Removing Low Frequency Ngrams:

           We allow the user to either remove or to not display low 
           frequency Ngrams. The user can remove low frequency Ngrams
           by using the option :

                --remove N
 
           by which all Ngrams that occur less than n times are
           removed. The Ngram and the individual frequency counts are
           adjusted accordingly upon the removal of these Ngrams. 
           
           The user can choose not to display low frequency Ngrams by
           using the option :
        
                --frequency N, 
        
           by which Ngrams that occur less than n times are not
           displayed in the output. Note that this differs from the
           remove option above in that the frequency counts are not
           changed. 

Windowing Option

           The Ngrams shown above are all formed from contiguous
           tokens. Although this is the default, we also allow Ngrams
           to be formed from non-contiguous tokens.

           We first need to define a "window" to be a sequence of k
           contiguous tokens, where the value of k is greater than or
           equal to the value of n for the Ngrams.
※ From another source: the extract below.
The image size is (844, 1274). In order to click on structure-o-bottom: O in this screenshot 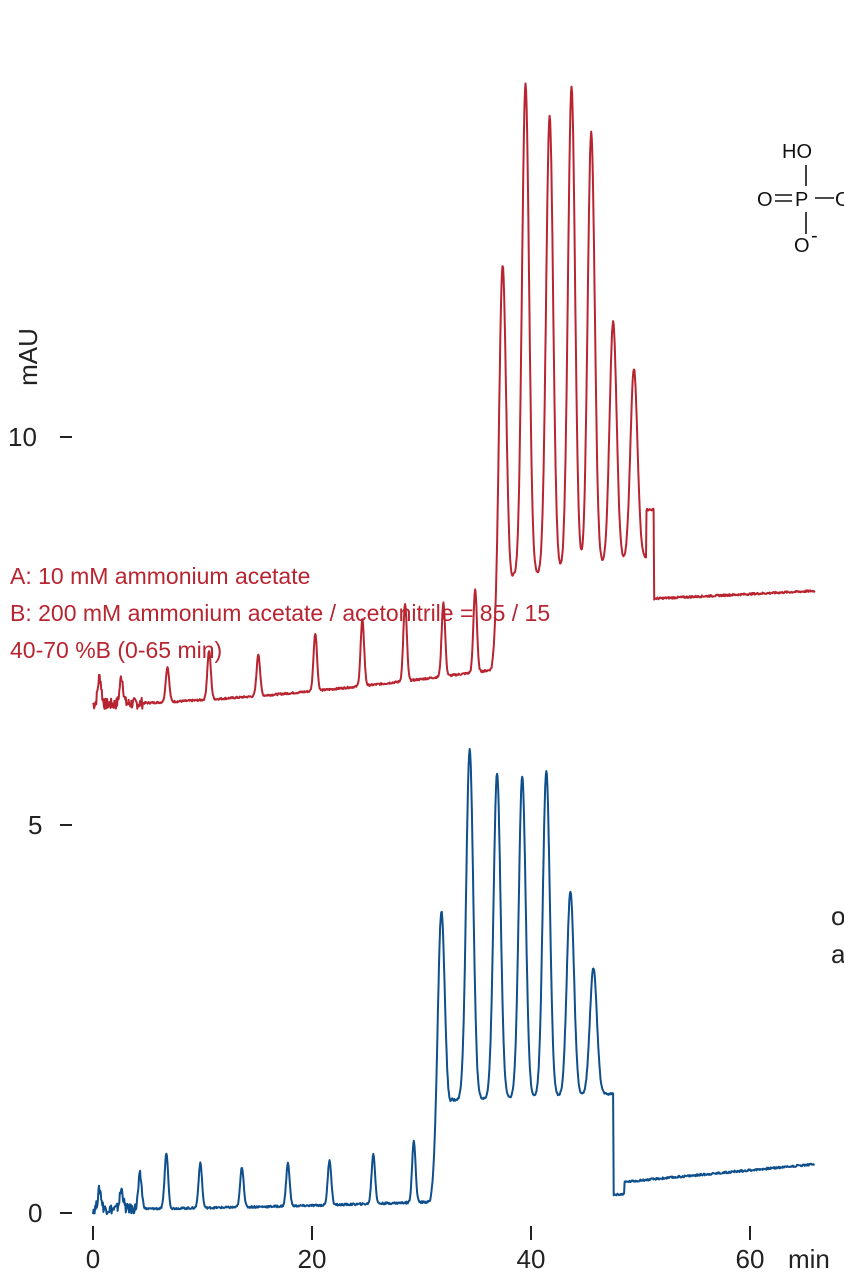, I will do `click(802, 246)`.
The n tokens occur 
           in the Ngram in exactly the same order as they occur in the 
           window. 

           For example if we take the phrase

                 why      s      the      stock      falling      ?
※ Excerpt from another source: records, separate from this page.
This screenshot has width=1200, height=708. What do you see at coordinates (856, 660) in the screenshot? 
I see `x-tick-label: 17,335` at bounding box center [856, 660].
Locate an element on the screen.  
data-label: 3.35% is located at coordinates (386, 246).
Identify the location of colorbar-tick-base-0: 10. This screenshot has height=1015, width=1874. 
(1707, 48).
           Then, the following are all the bigrams with a window size of 3:

                 why<>s<>               why<>the<>         s<>the<>    
                 s<>stock<>             the<>stock<>       the<>falling<>
                 stock<>falling<>       stock<>?<>         falling<>?<>

           The following are all the bigrams with a window size of 4:

                 why<>s<>               why<>the<>         why<>stock<>
                 s<>the<>               s<>stock<>         s<>falling<>
                 the<>stock<>           the<>falling<>     the<>?<>
                 stock<>falling<>       stock<>?<>         falling<>?<>

           The following are all the trigrams with a window size of 4:

                 why<>s<>the<>          why<>s<>stock<>     why<>the<>stock<>
                 s<>the<>stock<>        s<>the<>falling<>   s<>stock<>falling<>
                 the<>stock<>falling<>  the<>stock<>?<>     the<>falling<>?<>
                 stock<>falling<>?<>

COPYRIGHT AND LICENCE

Copyright (C) 2004-2007, Bridget Thomson McInnes

This program is free software; you can redistribute it and/or modify it under the terms of the GNU General Public License as published by the Free Software Foundation; either version 2 of the License, or (at your option) any later version. This program is distributed in the hope that it will be useful, but WITHOUT ANY WARRANTY; without even the implied warranty of MERCHANTABILITY or FITNESS FOR A PARTICULAR PURPOSE. See the GNU General Public License for more details.

You should have received a copy of the GNU General Public License along with this program; if not, write to the Free Software Foundation, Inc., 59 Temple Place - Suite 330, Boston, MA 02111-1307, USA.

Note: a copy of the GNU Free Documentation License is available on the web at L<http://www.gnu.org/copyleft/fdl.html> and is included in this distribution as FDL.txt.

This library is free software; you can redistribute it and/or modify it under the same terms as Perl itself.